Christel “Christi” Benz spends her time like many of us – working, traveling and spending time with family. And occasionally she may soak in a hot tub, water her garden or simply splash her face with cool tap water.
Yet she had no idea these ordinary water activities carried a serious risk until doctors discovered she had a rare infection caused by Acanthamoeba.
Acanthamoeba is a microscopic single-cell organism that can infiltrate the body and cause infection to the eyes, skin and central nervous system.
"Acanthamoeba are everywhere," Christi says of the living creature that exists in water and soil environments around the world. "I have no idea how I got it." Learn more about acanthamoeba at the Centers for Disease Control and Prevention.
Shrouded in darkness
Stuck in a room with closed blinds and a covered alarm clock, Christi fought pain pulses across her eye and facial nerves, feeling like "a shearing shard of glass" on her face. That's when Christi’s husband called the experts at The University of Kansas Health System Eye Center.
"They said I could get in for an appointment the next day," Christi says. "But when I told them everything I saw was in black and white, they wanted to see me right away."
Anne Berenbom Wishna, MD, a cataract and comprehensive surgery ophthalmologist at The University of Kansas Health System Eye Center, and her team immediately suspected Acanthamoeba.
"The hallmark of Acanthamoeba is pain out of proportion with exam findings," Dr. Wishna says. "Christi was in severe pain – she was wearing a large floppy hat and dark sunglasses because her sensitivity to light was so extreme."
The team was able to confirm their suspicions by examining the eye with a confocal microscope. This high-definition, high-magnification microscope looks directly at the cornea. The health system's comprehensive eye care program is one of the few in Kansas with this technology.
"We were able to see the typical 'double-walled cysts' that are seen in Acanthamoeba," Dr. Wishna says.
Christi had been unknowingly feeding the organism, developing a double-walled cyst for up 14 days before the diagnosis. During that time, she had taken a trip from California to Florida and visited general optometrists, who prescribed steroids. Most eye doctors rarely encounter Acanthamoeba.
"Steroids are like a food for Acanthamoeba," Christi recalls. "So they didn’t help."

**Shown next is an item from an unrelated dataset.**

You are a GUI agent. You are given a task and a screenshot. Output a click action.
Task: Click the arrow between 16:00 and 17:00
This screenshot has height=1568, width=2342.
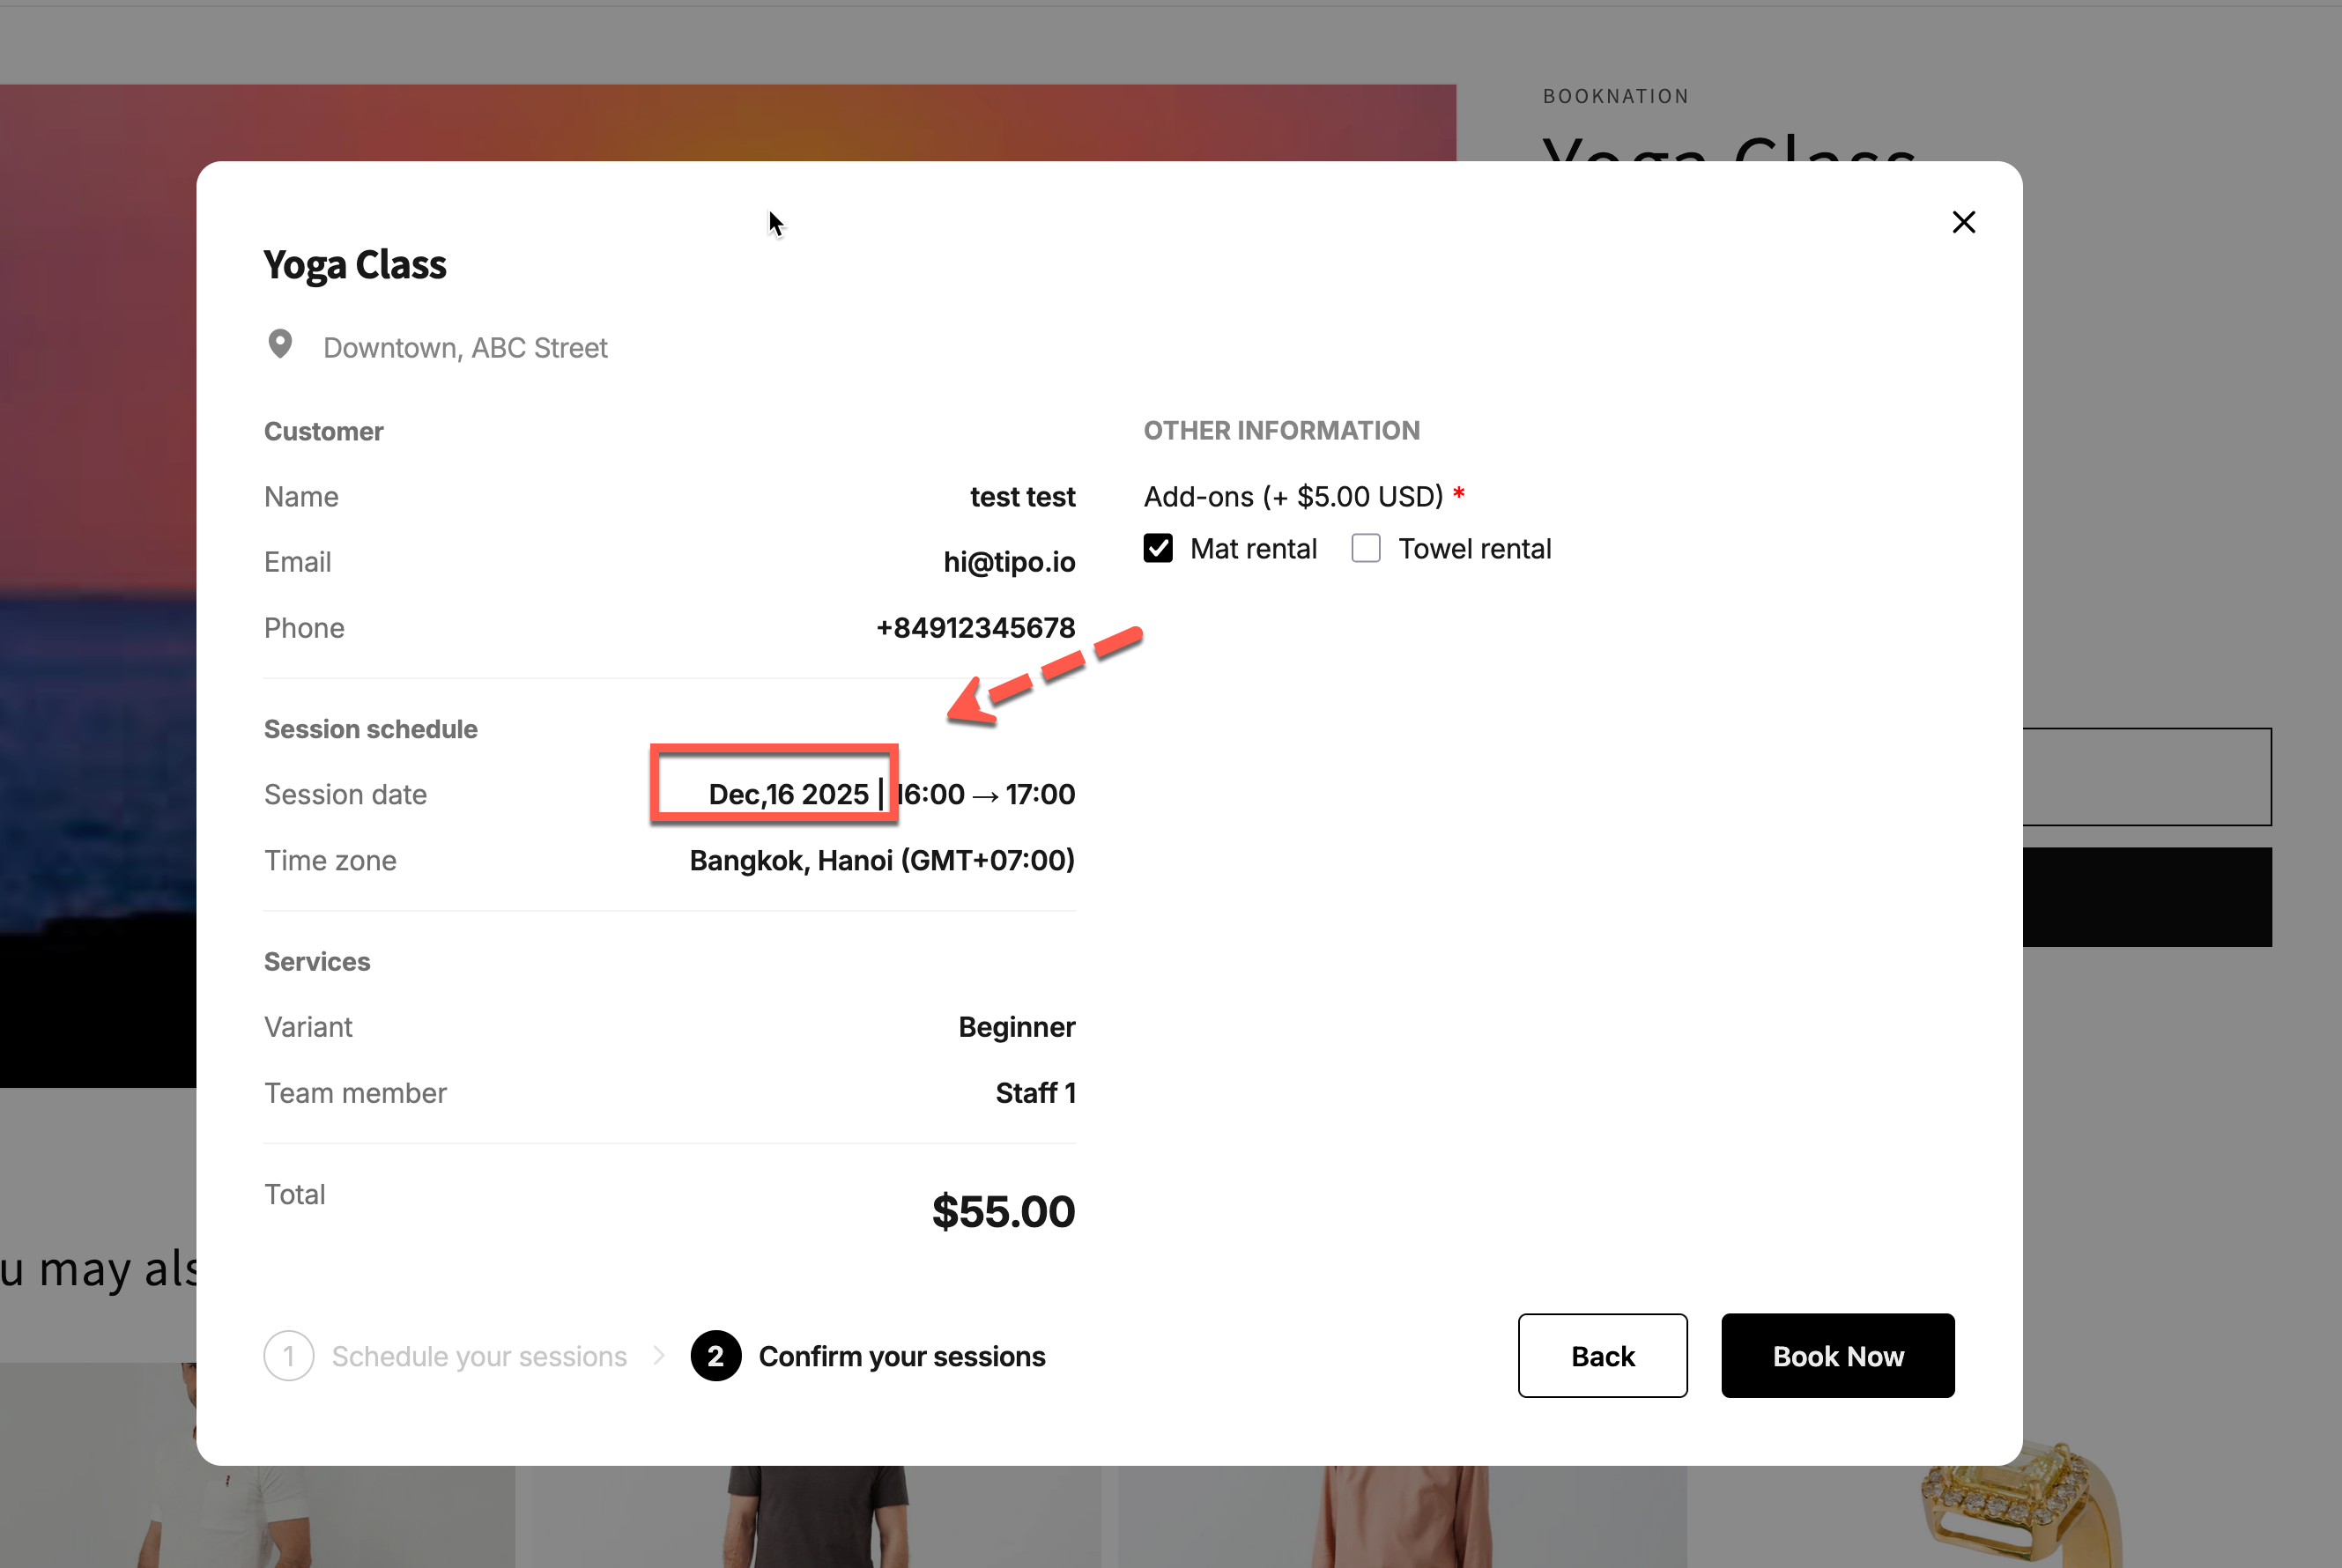985,796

Medical and surgical treatment
Dr. Wishna and her team contacted their corneal and external eye disease expert, ophthalmologist John Sutphin, MD. With experience treating approximately 400 cases of Acanthamoeba, Dr. Sutphin and the eye center team developed a plan to start treatment immediately.
They recommended high dosages of medications to centralize the Acanthamoeba.
"Centralizing the Acanthamoeba improves the possibility of a surgical cure," Dr. Sutphin says. "It also keeps the amoeba away from the sclera, an area that has limited defense to Acanthamoeba invasion."
Christi's eye was finally able to effectively fight back against the double-walled cyst. However, the eye then developed an ulcer.
"It was horrid," Christi says.
With the Acanthamoeba centralized to her cornea and the ulcer putting her at risk for more complications, Dr. Sutphin performed surgery. Christi received a partial cornea transplant, also known as deep anterior lamellar keratoplasty (DALK).